The resulting poor circulation means the feet are more likely to recover slowly from any damage, such as blisters or wounds, resulting in sores and ulcers.
Increased levels of sugar in the blood also mean infections are more likely and are harder to treat. As well as the nerve endings in the hands and feet being damaged by the increased sugar in the blood, the damage doesn’t cause the usual pain that non-diabetics would feel after an injury.
As a consequence, diabetics need to be vigilant about checking their feet to ensure that any damage is minimised and treated as soon as it occurs. If left untreated for lengthy periods of time surgery is needed to remove the infected or dead areas, particularly in the lower limbs.

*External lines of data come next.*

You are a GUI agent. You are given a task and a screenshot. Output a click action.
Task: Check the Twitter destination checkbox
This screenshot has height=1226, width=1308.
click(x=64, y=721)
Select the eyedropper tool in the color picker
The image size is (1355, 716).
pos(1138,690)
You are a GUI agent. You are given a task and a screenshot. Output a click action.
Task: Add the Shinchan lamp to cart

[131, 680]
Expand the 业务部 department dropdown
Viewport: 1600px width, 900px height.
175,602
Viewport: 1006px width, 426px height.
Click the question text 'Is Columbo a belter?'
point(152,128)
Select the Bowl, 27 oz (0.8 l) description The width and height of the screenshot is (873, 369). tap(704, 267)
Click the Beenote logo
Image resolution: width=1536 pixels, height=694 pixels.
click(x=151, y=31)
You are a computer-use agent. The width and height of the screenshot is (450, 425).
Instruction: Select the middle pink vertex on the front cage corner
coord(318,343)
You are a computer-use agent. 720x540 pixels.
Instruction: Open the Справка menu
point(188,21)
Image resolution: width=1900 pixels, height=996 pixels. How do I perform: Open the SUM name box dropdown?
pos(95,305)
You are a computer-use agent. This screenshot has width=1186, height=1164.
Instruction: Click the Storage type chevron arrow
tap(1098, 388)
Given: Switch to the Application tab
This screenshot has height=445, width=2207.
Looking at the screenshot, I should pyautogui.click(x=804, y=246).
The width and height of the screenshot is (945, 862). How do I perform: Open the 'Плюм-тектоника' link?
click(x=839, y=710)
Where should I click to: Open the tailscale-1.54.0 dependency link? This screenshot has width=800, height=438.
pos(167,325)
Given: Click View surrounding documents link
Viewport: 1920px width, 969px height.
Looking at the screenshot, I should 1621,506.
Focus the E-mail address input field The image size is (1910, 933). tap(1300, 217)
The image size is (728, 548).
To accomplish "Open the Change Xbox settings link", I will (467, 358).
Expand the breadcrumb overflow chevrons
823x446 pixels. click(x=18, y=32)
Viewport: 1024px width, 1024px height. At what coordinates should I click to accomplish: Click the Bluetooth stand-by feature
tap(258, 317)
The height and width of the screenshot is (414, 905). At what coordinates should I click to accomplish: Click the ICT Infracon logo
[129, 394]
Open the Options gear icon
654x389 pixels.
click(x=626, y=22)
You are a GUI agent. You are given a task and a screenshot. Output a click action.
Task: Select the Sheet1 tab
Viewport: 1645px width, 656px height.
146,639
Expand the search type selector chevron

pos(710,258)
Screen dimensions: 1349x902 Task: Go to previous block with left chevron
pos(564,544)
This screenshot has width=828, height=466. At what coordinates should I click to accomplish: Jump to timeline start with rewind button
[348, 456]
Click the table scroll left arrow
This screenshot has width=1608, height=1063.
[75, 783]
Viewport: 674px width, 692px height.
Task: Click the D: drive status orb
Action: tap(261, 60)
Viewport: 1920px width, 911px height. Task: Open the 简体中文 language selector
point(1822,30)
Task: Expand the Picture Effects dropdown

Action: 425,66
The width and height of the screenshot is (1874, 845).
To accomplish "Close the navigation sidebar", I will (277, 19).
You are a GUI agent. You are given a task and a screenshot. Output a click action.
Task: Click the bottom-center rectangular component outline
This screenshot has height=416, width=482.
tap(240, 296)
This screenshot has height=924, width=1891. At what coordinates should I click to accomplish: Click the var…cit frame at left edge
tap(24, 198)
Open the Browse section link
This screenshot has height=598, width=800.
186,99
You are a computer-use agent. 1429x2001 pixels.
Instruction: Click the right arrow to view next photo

Diabetics should have their feet checked by their doctor, nurse or pharmacist at least annually to ensure that their circulation, nerves and skin is in tip-top condition. They should also spend some time checking out their feet themselves at least each week, regularly, as part of their diabetes management plan.
It is important to look at the skin on top of the feet, between the toes and on the soles of the feet. Placing a foot on a stool or chair brings the foot closer to the eyes, or you can inspect the feet while sitting down. The best time to examine your feet is after bathing or showering. Wash and dry them thoroughly, and use this time to spend about five minutes inspecting them.
To look at the soles of the feet place a hand mirror on the floor. You can then angle your feet over the mirror one at a time, rather than attempt any yoga moves that become more difficult past middle age as flexibility is reduced.
While you are checking out the feet, rub in some moisturising lotion and trim your nails carefully. After this, cover the feet with socks or slippers to ensure you don’t slip over and fall, causing further damage. If you notice callouses or corns then consult your pharmacist about suitable treatments that diabetics can safely use to prevent damage. If you need further treatment, then your community pharmacist can refer you to either your doctor or to a podiatrist to ensure your foot condition is managed to prevent or limit the risk of serious infections and damage requiring surgery or other invasive treatment.
While diabetics need to be particularly vigilant, all of us need to inspect our feet regularly to ensure they can continue to carry us about our lives as comfortably and painlessly as possible.